Photographer Perry Ogden makes his directorial debut with Pavee Lackeen (The Traveller Girl), an unsparing - and unsentimental - portrait of Ireland's marginalised traveller community. Casting conventional plotting aside, the film follows suspended schoolgirl Winnie (Winnie Maughan), who lives with her alcoholic mother (Rose Maughan) and myriad siblings by the side of the road in an industrial Dublin wasteland. Without leaping on a soapbox, Ogden captures a stark sense of the poverty and prejudices his subjects face on a daily basis.

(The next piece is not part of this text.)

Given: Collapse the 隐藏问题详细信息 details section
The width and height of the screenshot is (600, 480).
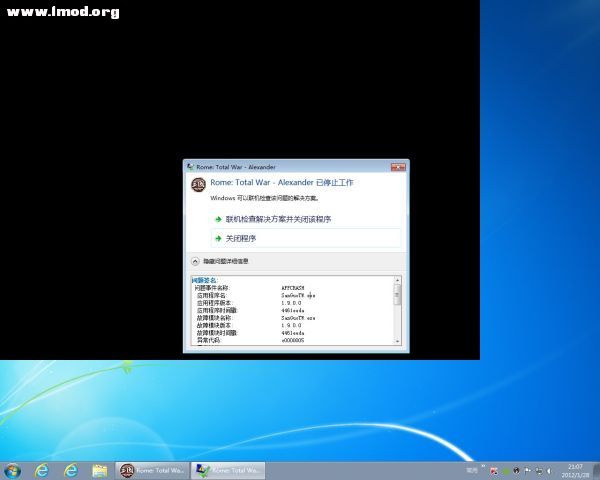Looking at the screenshot, I should [x=195, y=261].
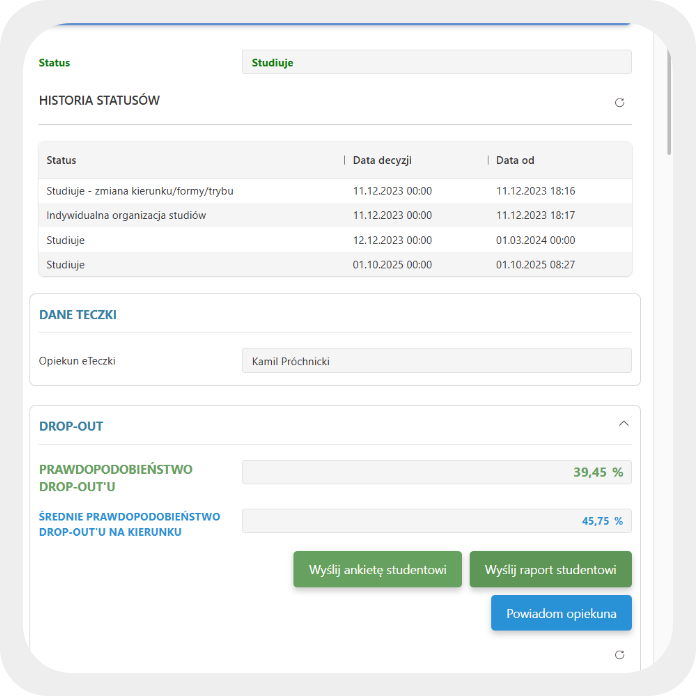Refresh the Historia statusów table

tap(619, 102)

It's often hard to believe we're not watching a documentary. Playing characters close to their own, the mostly non-professional cast give bracingly unaffected performances, especially young Winnie. Suspended for playground fisticuffs, she roams the streets for a week, browsing the high street, fetching water and sniffing the occasional solvent. What emerges is not a stereotypical sketch of wayward youth but a more rounded, convincing image of human spirit uncrushed by oppressive circumstance. Winnie may not know when her birthday is, but she's impressively resourceful and, like 10-year-olds the world over, endlessly inquisitive.
"A GRIM TALE"
While Winnie wanders the city, the local authorities lean on her mother to move the family's trailer to what turns out to be an even dodgier area, without running water. It's a grim tale, but Ogden doesn't try to grind the viewer down. He blames the bureaucrats without turning them into cartoon baddies. He gives the disenfranchised a resilient voice without making a song and dance about it. In the end, the film's understatement is all but overwhelming.